### Tasks to perform
(a) In the biography below, give everything from "For the past" down to "college or university." again, replacing "live-in" with "residential".
(b) Based on the biography below, state whether each statement agrees with it: (i) Mabel: The Story of One Midwife was published by Perigee; (ii) the Writer's Retreat Workshop takes place at the end of May in Erlanger, Kentucky; (iii) the writer currently teaches writing classes at a university. Support each answer with the deciding words from the biography.

### Article
============

To date, the following books have been published:
Nonfiction Book Proposals
Anybody Can Write,
The Sell Your Novel Tool Kit and A
Writer's Guide to
Nonfiction. These three were published by Perigee (Penguin Putnam). My first
book, Mabel: The Story of One Midwife, was self-published, though distributed by
Midwifery Today magazine. In May 2004, Perigee will publish A Writer's Guide to
Fiction, and in Sept 2004, M. Evans and Company will publish National Directory
of Editors and Writers for Hire.
I have written articles that were published in The Writer and Writer's Digest,
with one from each magazine reprinted in The Writer's Handbook and The Complete
Guide to Novel Writing. Other articles have appeared in online e-zines, writer
organization newsletters, and my first publishing credit, Mothering Magazine. I
may have an essay on my experiences on 9-11 reprinted in a Beford Reader.
For the past five years, I've taught the master classes in novel craft at the
Writer's Retreat Workshop, a 10-day "boot camp" for novelists that takes place
at the end of May in Erlanger, Kentucky. It was started by the late Gary Provost
with his wife, Gail, and is a fabulous live-in workshop for novelists. I no
longer teach writing or publishing classes at any college or university.

============

### Data excerpt
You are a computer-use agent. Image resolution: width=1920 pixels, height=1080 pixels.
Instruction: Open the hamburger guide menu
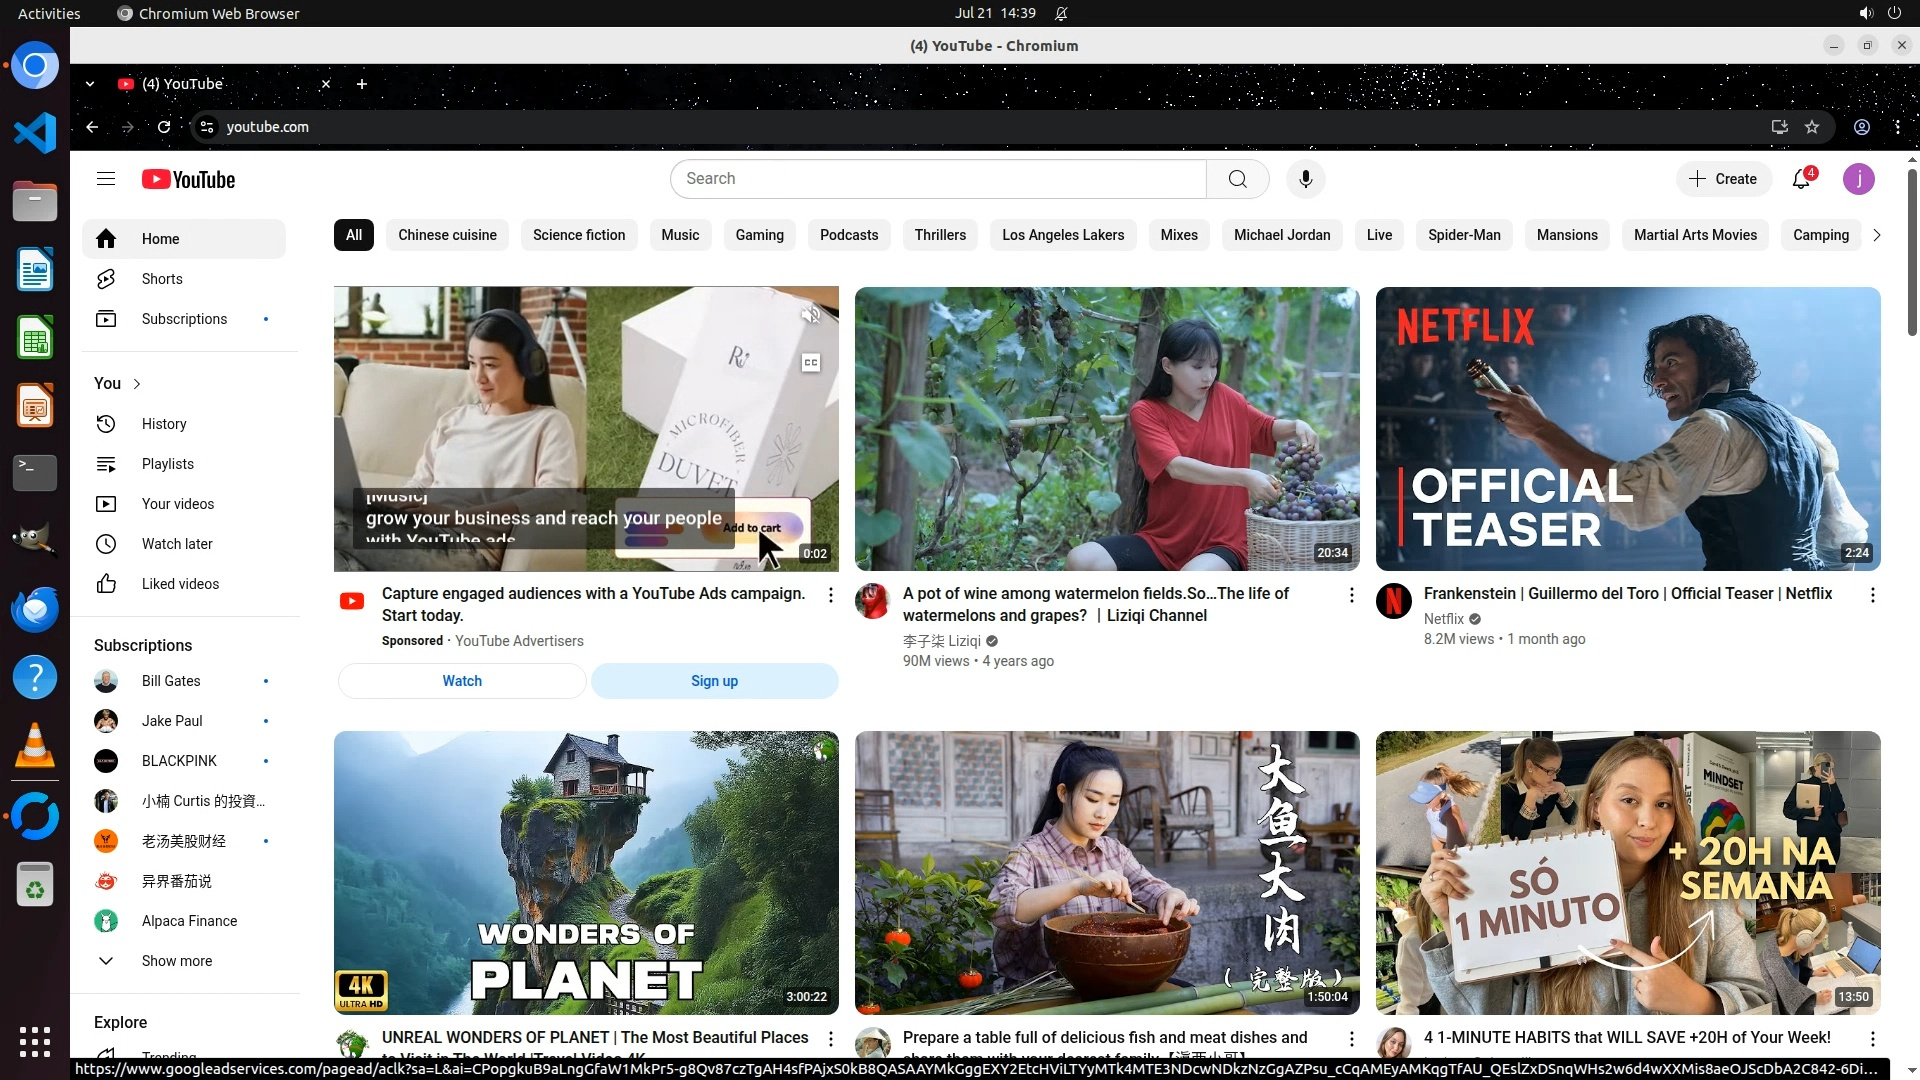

============

### Worked solutions
(a)
For the past five years, I've taught the master classes in novel craft at the
Writer's Retreat Workshop, a 10-day "boot camp" for novelists that takes place
at the end of May in Erlanger, Kentucky. It was started by the late Gary Provost
with his wife, Gail, and is a fabulous residential workshop for novelists. I no
longer teach writing or publishing classes at any college or university.

(b)
(i) No: "was self-published, though distributed by Midwifery Today magazine."
(ii) Yes: "takes place at the end of May in Erlanger, Kentucky."
(iii) No: "I no longer teach writing or publishing classes at any college or university."